DOCUMENT SECTION
+===+

May 25-31, 2006
Live in Happiness
By Most Rev. James M. Moynihan
SUN photo(s) Paul Finch
Bishop James Moynihan Delivers Message of Joy During Pro-Life Mass
Editor’s note: The following is the text of Bishop James Moynihan’s homily at the pro-life Mass on May 18 at Seton Catholic Central High School in Binghamton.
In today’s message from the Gospel of St. John, we have a remarkable legacy from Christ Himself: “I have told you this so that my joy might be in you, and your joy might be complete.” Here we have that remarkable legacy from Jesus. Admittedly, the New Testament is a grave and even a stern book. It has so much to say about human sin and suffering that talk of happiness may seem out of place. And yet the New Testament is anything but a sad and sober book. Its message is a gospel — a word that means “good news” — and it is a shout of good news that throbs with joy.

+===+

RAW DATA
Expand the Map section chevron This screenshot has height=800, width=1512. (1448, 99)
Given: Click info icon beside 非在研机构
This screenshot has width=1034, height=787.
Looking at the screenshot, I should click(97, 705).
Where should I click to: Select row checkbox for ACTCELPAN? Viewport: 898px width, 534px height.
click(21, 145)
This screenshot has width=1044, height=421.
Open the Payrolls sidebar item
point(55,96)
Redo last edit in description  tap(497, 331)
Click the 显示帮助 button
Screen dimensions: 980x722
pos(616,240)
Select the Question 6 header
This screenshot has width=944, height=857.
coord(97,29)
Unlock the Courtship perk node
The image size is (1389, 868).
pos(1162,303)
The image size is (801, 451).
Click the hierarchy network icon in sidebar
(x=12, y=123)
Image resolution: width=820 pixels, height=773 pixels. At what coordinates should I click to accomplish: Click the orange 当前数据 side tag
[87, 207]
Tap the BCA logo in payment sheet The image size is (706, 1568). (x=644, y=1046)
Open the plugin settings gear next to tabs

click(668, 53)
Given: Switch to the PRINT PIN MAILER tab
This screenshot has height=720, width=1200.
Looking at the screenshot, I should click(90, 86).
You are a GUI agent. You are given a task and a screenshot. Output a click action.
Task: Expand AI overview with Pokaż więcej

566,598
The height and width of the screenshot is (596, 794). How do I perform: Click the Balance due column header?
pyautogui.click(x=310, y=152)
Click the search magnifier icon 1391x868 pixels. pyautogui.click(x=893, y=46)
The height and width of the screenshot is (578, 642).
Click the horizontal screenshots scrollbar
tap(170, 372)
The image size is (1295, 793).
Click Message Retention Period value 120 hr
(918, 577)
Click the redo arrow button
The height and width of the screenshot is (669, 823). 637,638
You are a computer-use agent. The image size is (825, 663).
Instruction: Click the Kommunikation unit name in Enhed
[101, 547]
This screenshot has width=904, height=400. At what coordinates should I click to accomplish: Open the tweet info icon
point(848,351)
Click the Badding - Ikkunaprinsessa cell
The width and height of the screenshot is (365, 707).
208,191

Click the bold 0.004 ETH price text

+===+

TASK REQUIREMENTS
1. In the homily text, at which school was the May 18 pro-life Mass held?
2. Reproduce the homily text between "In today’s message" and "throbs with joy.", inclusive, replacing "stern" with "severe".
3. Continue the homily on joy with the next part, after its last sentence.

RESULTS BY TASK
1. Seton Catholic Central High School in Binghamton.

2.
In today’s message from the Gospel of St. John, we have a remarkable legacy from Christ Himself: “I have told you this so that my joy might be in you, and your joy might be complete.” Here we have that remarkable legacy from Jesus. Admittedly, the New Testament is a grave and even a severe book. It has so much to say about human sin and suffering that talk of happiness may seem out of place. And yet the New Testament is anything but a sad and sober book. Its message is a gospel — a word that means “good news” — and it is a shout of good news that throbs with joy.

3.
Christ Himself meant it to be exactly that, as these words of joy spoken on the eve of His death make plain. His whole ministry was a campaign of happiness. Everywhere He went, sorrows were comforted and diseases were healed. Shadows were lifted from darkened minds and stains were wiped clear from soiled lives. The early Christians were the happiest people in the world. The dominant note of that first Christian period was one of unending joy.
Where did those early Christians get happiness? They caught that infection of joy from their Master. With His unsullied conscience, His uninterrupted communion with God, His unselfish love for others, and His vivid sense of vocation, Jesus Christ was the happiest of happy people.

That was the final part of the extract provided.